After a solid period of growth in the 2010s, Zambia experienced a deceleration generated by deteriorating confidence, a worsening business environment, growing authoritarian/nationalistic tendencies by the government and, very significantly, consistent fiscal deterioration. Heavy external borrowing, coupled with an extremely poor efficiency rate and a lack of real political commitment to fiscal sustainability, finally resulted in a sovereign default in 2020. This has yet to be fully worked through, although a change of government, sustained austerity, and a much more constructive approach to reform and credibility are laying the foundation for a medium-term recovery of the economy.
From a relative asset class performance perspective, there are a few elements to highlight:
- Figure 1 shows how relative asset class performances in Zambian kwacha (ZMK) have largely been a wash on a cumulative basis since 2014.
- Figure 2 highlights that the notable exception has been the empirical performance of a persistent allocation to short-dated local Zambian bonds. There are a few contributing factors here. The most important was the explicit and forthright rejection of the debt restructuring of domestic currency sovereign bonds, despite domestic Treasury bonds comprising c. 30% of the total public debt stock. This allowed for a substantial re-rating of local bonds, producing a much steeper yield curve than before. But it’s really been high real rates for sovereign borrowing in kwacha that have served short-dated exposures particularly well. Indeed, between 2015 and December 2023, real yields here averaged over 10% – with minimal duration risk, and mostly quite slim term premia in Zambia in the past. This has proven an especially potent combination to ensure a persistent, steady compounder in domestic terms.

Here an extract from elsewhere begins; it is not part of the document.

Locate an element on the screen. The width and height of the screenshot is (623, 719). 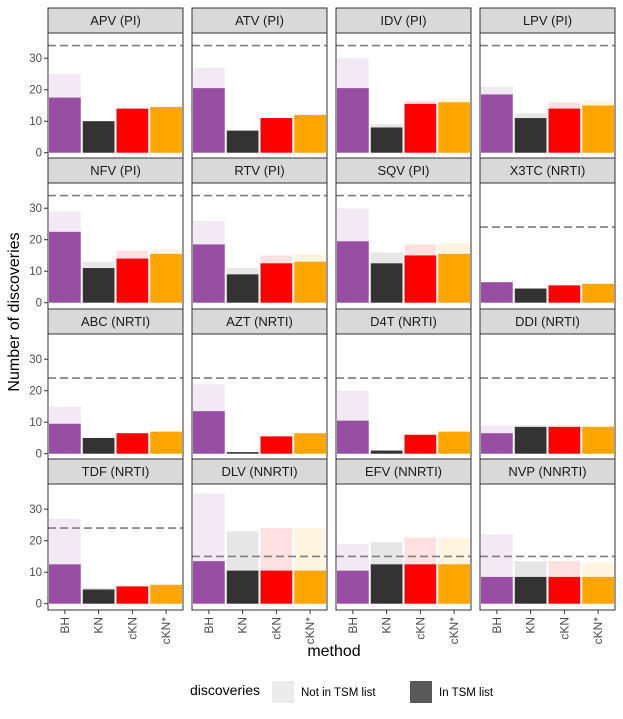
panel-title: NVP (NNRTI) is located at coordinates (547, 472).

- Yet, the continued longevity of such a favourable absolute and relative outperformer is undoubtedly questionable. The high level of real rates in Zambia is appealing to a wide investor base – yet isn’t economically sustainable for an extended period. The curve has a much more normal shape now; hence long-dated Zambian sovereign exposure should provide a return pick-up over short-dated maturities over time. And, the avoidance of a domestic debt restructuring was essentially a windfall for Zambian bonds – much of the additional real bond performance over the entire holding period is a result of this favourable outcome.